### SOURCE MATERIAL
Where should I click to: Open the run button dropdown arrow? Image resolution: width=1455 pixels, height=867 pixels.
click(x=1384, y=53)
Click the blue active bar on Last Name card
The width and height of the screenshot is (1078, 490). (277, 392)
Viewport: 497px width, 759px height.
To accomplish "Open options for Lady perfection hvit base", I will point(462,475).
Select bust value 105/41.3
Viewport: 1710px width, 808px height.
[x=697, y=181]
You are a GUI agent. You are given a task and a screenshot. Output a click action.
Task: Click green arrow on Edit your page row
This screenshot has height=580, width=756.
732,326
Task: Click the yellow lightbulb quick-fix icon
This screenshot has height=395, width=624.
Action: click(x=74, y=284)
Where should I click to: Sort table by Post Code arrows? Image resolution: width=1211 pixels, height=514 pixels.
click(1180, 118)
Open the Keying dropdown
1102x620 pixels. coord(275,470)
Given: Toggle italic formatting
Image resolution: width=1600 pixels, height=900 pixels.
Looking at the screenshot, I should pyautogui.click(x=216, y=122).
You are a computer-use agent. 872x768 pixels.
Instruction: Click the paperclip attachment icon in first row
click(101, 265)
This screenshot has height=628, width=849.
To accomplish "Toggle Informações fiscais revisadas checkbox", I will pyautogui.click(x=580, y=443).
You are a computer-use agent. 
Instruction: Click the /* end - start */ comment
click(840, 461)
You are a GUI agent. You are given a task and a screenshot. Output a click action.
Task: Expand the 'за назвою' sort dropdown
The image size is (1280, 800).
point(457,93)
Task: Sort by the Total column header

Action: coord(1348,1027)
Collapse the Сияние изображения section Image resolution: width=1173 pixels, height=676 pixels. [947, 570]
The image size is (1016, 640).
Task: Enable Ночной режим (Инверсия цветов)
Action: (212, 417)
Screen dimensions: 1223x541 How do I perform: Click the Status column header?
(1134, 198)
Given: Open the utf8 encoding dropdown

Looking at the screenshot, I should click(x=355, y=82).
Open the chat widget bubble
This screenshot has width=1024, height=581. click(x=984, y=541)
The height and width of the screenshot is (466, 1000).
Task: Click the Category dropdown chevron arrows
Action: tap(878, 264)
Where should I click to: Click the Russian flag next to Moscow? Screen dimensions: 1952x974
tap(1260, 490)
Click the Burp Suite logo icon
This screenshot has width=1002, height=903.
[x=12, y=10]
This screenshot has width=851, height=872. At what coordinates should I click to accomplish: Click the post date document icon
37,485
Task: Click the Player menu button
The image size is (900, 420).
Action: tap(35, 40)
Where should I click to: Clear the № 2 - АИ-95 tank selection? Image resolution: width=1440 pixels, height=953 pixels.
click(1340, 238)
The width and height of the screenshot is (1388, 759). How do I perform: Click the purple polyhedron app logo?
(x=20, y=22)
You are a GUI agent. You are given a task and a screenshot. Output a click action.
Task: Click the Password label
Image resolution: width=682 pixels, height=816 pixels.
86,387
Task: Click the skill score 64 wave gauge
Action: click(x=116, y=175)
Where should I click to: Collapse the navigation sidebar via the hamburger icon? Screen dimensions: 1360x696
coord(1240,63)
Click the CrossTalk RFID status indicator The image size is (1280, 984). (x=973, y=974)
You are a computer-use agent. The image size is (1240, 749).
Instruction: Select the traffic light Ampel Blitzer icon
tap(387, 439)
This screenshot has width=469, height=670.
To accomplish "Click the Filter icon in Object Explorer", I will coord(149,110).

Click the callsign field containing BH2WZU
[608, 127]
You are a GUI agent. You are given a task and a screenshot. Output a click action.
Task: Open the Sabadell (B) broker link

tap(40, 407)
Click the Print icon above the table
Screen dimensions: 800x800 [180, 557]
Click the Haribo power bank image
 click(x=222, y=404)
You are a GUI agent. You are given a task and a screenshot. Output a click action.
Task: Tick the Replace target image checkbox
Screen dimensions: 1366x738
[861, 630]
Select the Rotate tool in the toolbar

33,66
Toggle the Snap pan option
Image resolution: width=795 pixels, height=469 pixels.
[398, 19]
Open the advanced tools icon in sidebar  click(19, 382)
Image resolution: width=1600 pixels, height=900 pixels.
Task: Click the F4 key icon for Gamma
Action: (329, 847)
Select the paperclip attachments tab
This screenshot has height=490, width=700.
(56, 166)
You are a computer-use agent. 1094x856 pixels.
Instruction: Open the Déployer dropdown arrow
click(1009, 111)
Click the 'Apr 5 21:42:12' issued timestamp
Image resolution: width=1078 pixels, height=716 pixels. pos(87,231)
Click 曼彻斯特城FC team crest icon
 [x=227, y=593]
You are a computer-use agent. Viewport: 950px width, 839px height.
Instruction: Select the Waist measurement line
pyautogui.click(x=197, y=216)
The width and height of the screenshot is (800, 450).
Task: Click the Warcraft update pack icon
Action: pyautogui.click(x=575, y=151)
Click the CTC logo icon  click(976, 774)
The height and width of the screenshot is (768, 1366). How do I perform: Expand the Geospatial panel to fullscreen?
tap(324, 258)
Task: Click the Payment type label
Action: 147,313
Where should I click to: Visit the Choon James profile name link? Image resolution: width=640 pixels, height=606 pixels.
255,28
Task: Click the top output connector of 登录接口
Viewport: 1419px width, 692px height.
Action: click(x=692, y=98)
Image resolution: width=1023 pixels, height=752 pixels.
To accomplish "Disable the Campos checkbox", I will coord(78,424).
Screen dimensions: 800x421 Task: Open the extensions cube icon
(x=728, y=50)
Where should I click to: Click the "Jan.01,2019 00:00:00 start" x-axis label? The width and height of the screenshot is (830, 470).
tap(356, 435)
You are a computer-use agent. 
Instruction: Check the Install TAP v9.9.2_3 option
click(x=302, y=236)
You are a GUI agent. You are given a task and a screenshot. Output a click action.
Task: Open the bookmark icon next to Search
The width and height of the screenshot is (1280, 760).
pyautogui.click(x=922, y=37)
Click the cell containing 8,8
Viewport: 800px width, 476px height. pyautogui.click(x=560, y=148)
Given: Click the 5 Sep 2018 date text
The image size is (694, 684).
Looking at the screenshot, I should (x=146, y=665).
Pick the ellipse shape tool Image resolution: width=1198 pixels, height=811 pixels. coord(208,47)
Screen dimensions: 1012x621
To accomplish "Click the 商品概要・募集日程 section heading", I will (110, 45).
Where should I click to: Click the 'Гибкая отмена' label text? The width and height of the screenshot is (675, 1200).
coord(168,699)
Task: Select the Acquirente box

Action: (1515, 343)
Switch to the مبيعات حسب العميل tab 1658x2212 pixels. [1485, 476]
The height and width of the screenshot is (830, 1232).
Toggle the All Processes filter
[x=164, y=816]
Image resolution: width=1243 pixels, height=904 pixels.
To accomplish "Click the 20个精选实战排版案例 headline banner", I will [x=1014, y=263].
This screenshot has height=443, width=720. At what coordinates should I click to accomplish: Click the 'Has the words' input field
######
• ACTION ITEM: Each entry must appear in the reply exactly as written.

• WRITTEN RESPONSE:
Where should I click to: Open the run button dropdown arrow? Image resolution: width=1455 pixels, height=867 pixels.
click(x=1384, y=53)
Click the blue active bar on Last Name card
The width and height of the screenshot is (1078, 490). (277, 392)
Viewport: 497px width, 759px height.
To accomplish "Open options for Lady perfection hvit base", I will point(462,475).
Select bust value 105/41.3
Viewport: 1710px width, 808px height.
[x=697, y=181]
You are a GUI agent. You are given a task and a screenshot. Output a click action.
Task: Click green arrow on Edit your page row
This screenshot has height=580, width=756.
732,326
Task: Click the yellow lightbulb quick-fix icon
This screenshot has height=395, width=624.
Action: click(x=74, y=284)
Where should I click to: Sort table by Post Code arrows? Image resolution: width=1211 pixels, height=514 pixels.
click(1180, 118)
Open the Keying dropdown
1102x620 pixels. coord(275,470)
Given: Toggle italic formatting
Image resolution: width=1600 pixels, height=900 pixels.
Looking at the screenshot, I should pyautogui.click(x=216, y=122).
You are a computer-use agent. 872x768 pixels.
Instruction: Click the paperclip attachment icon in first row
click(101, 265)
This screenshot has height=628, width=849.
To accomplish "Toggle Informações fiscais revisadas checkbox", I will pyautogui.click(x=580, y=443).
You are a computer-use agent. 
Instruction: Click the /* end - start */ comment
click(840, 461)
You are a GUI agent. You are given a task and a screenshot. Output a click action.
Task: Expand the 'за назвою' sort dropdown
The image size is (1280, 800).
point(457,93)
Task: Sort by the Total column header

Action: coord(1348,1027)
Collapse the Сияние изображения section Image resolution: width=1173 pixels, height=676 pixels. [947, 570]
The image size is (1016, 640).
Task: Enable Ночной режим (Инверсия цветов)
Action: (212, 417)
Screen dimensions: 1223x541 How do I perform: Click the Status column header?
(1134, 198)
Given: Open the utf8 encoding dropdown

Looking at the screenshot, I should click(x=355, y=82).
Open the chat widget bubble
This screenshot has width=1024, height=581. click(x=984, y=541)
The height and width of the screenshot is (466, 1000).
Task: Click the Category dropdown chevron arrows
Action: tap(878, 264)
Where should I click to: Click the Russian flag next to Moscow? Screen dimensions: 1952x974
tap(1260, 490)
Click the Burp Suite logo icon
This screenshot has width=1002, height=903.
[x=12, y=10]
This screenshot has width=851, height=872. At what coordinates should I click to accomplish: Click the post date document icon
37,485
Task: Click the Player menu button
The image size is (900, 420).
Action: tap(35, 40)
Where should I click to: Clear the № 2 - АИ-95 tank selection? Image resolution: width=1440 pixels, height=953 pixels.
click(1340, 238)
The width and height of the screenshot is (1388, 759). How do I perform: Click the purple polyhedron app logo?
(x=20, y=22)
You are a GUI agent. You are given a task and a screenshot. Output a click action.
Task: Click the Password label
Image resolution: width=682 pixels, height=816 pixels.
86,387
Task: Click the skill score 64 wave gauge
Action: click(x=116, y=175)
Where should I click to: Collapse the navigation sidebar via the hamburger icon? Screen dimensions: 1360x696
coord(1240,63)
Click the CrossTalk RFID status indicator The image size is (1280, 984). (x=973, y=974)
You are a computer-use agent. The image size is (1240, 749).
Instruction: Select the traffic light Ampel Blitzer icon
tap(387, 439)
This screenshot has width=469, height=670.
To accomplish "Click the Filter icon in Object Explorer", I will coord(149,110).

Click the callsign field containing BH2WZU
[608, 127]
You are a GUI agent. You are given a task and a screenshot. Output a click action.
Task: Open the Sabadell (B) broker link

tap(40, 407)
Click the Print icon above the table
Screen dimensions: 800x800 [180, 557]
Click the Haribo power bank image
 click(x=222, y=404)
You are a GUI agent. You are given a task and a screenshot. Output a click action.
Task: Tick the Replace target image checkbox
Screen dimensions: 1366x738
[861, 630]
Select the Rotate tool in the toolbar

33,66
Toggle the Snap pan option
Image resolution: width=795 pixels, height=469 pixels.
[398, 19]
Open the advanced tools icon in sidebar  click(19, 382)
Image resolution: width=1600 pixels, height=900 pixels.
Task: Click the F4 key icon for Gamma
Action: (329, 847)
Select the paperclip attachments tab
This screenshot has height=490, width=700.
(56, 166)
You are a computer-use agent. 1094x856 pixels.
Instruction: Open the Déployer dropdown arrow
click(1009, 111)
Click the 'Apr 5 21:42:12' issued timestamp
Image resolution: width=1078 pixels, height=716 pixels. pos(87,231)
Click 曼彻斯特城FC team crest icon
 [x=227, y=593]
You are a computer-use agent. Viewport: 950px width, 839px height.
Instruction: Select the Waist measurement line
pyautogui.click(x=197, y=216)
The width and height of the screenshot is (800, 450).
Task: Click the Warcraft update pack icon
Action: pyautogui.click(x=575, y=151)
Click the CTC logo icon  click(976, 774)
The height and width of the screenshot is (768, 1366). How do I perform: Expand the Geospatial panel to fullscreen?
tap(324, 258)
Task: Click the Payment type label
Action: 147,313
Where should I click to: Visit the Choon James profile name link? Image resolution: width=640 pixels, height=606 pixels.
255,28
Task: Click the top output connector of 登录接口
Viewport: 1419px width, 692px height.
Action: click(x=692, y=98)
Image resolution: width=1023 pixels, height=752 pixels.
To accomplish "Disable the Campos checkbox", I will coord(78,424).
Screen dimensions: 800x421 Task: Open the extensions cube icon
(x=728, y=50)
Where should I click to: Click the "Jan.01,2019 00:00:00 start" x-axis label? The width and height of the screenshot is (830, 470).
tap(356, 435)
You are a computer-use agent. 
Instruction: Check the Install TAP v9.9.2_3 option
click(x=302, y=236)
You are a GUI agent. You are given a task and a screenshot. Output a click action.
Task: Open the bookmark icon next to Search
The width and height of the screenshot is (1280, 760).
pyautogui.click(x=922, y=37)
Click the cell containing 8,8
Viewport: 800px width, 476px height. pyautogui.click(x=560, y=148)
Given: Click the 5 Sep 2018 date text
The image size is (694, 684).
Looking at the screenshot, I should (x=146, y=665).
Pick the ellipse shape tool Image resolution: width=1198 pixels, height=811 pixels. coord(208,47)
Screen dimensions: 1012x621
To accomplish "Click the 商品概要・募集日程 section heading", I will (110, 45).
Where should I click to: Click the 'Гибкая отмена' label text? The width and height of the screenshot is (675, 1200).
coord(168,699)
Task: Select the Acquirente box

Action: (1515, 343)
Switch to the مبيعات حسب العميل tab 1658x2212 pixels. [1485, 476]
The height and width of the screenshot is (830, 1232).
Toggle the All Processes filter
[x=164, y=816]
Image resolution: width=1243 pixels, height=904 pixels.
To accomplish "Click the 20个精选实战排版案例 headline banner", I will [x=1014, y=263].
This screenshot has height=443, width=720. At what coordinates should I click to accomplish: Click the 'Has the words' input field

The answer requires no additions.